For our patients, titanium miniplates were removed about 6 months after the operation. However, the resorbable mesh is supposed to be biodegraded with body fluids and display osteoconduction due to the well-known properties of HA. The biodegradation period was reported to be 4.5–5.5 years [20]. At postoperative 2 years, the mechanical strength of HA/PLLA mesh was almost lost, but still—to some extent—maintained. This is why HA/PLLA mesh-osteofixation demonstrated more reliable vertical stability than titanium miniplate-osteofixation at postoperative 2 years.
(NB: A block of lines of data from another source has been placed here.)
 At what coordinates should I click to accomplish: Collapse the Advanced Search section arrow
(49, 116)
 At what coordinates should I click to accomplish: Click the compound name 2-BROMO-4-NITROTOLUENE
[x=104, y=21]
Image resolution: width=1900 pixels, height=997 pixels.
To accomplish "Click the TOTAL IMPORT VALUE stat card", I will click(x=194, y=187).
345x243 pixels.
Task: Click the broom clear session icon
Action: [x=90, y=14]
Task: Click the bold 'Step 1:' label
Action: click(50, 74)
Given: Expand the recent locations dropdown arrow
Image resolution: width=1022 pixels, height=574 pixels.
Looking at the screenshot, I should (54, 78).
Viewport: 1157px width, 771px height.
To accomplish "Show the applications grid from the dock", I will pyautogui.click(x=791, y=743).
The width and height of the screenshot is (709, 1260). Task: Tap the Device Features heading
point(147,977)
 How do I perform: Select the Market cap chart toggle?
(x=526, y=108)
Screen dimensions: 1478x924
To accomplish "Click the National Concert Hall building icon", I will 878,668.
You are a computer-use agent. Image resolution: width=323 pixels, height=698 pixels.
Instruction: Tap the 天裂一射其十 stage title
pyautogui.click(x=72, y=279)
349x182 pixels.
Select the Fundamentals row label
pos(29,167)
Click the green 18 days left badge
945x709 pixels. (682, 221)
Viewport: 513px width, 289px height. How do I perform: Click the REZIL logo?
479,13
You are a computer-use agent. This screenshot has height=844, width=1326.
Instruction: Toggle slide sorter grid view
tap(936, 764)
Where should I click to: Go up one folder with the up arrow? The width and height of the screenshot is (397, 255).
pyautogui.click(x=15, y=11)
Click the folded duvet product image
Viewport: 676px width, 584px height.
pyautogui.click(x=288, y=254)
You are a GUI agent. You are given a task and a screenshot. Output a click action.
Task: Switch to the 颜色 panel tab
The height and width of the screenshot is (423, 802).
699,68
During the degradation period, a localized inflammation had developed in one patient in group 1, which was controlled unevenfully by surgical debridement and antibiotics. Rarely, metabolic products of poly-lactic acid may trigger a foreign-body inflammatory reaction [21].

Another advantage of HA/PLLA mesh is its compact design. From the authors’ experience with polymers of PLLA, larger devices, such as a 2.4 mm, 6-hole plate, should be used to achieve a stability at the SSRO site [22]. It may sometimes be palpable after operation when the patient has thin skin. However, in this clinical study, we have adopted a 0.5-mm-thick mesh that is easily cut and adaptable at the SSRO site. The limitations of our study is that the number of samples is very small and various surgical methods which likely to affect on the results were performed.

Conclusions

Titanium miniplate-osteofixation of the SSRO site revealed short-term horizontal and long-term vertical relapse in mandibular position in patients with mandibular prolaterognathism. However, HA/PLLA mesh-osteofixation of SSRO site demonstrated stable mandibular position postoperatively. Therefore, we can induce a greater reliable skeletal stability by using mesh-type resorbable device. This may be the case since resorbable mesh has spatial advantage in terms of screw installation, which could be confirmed by a finite element method.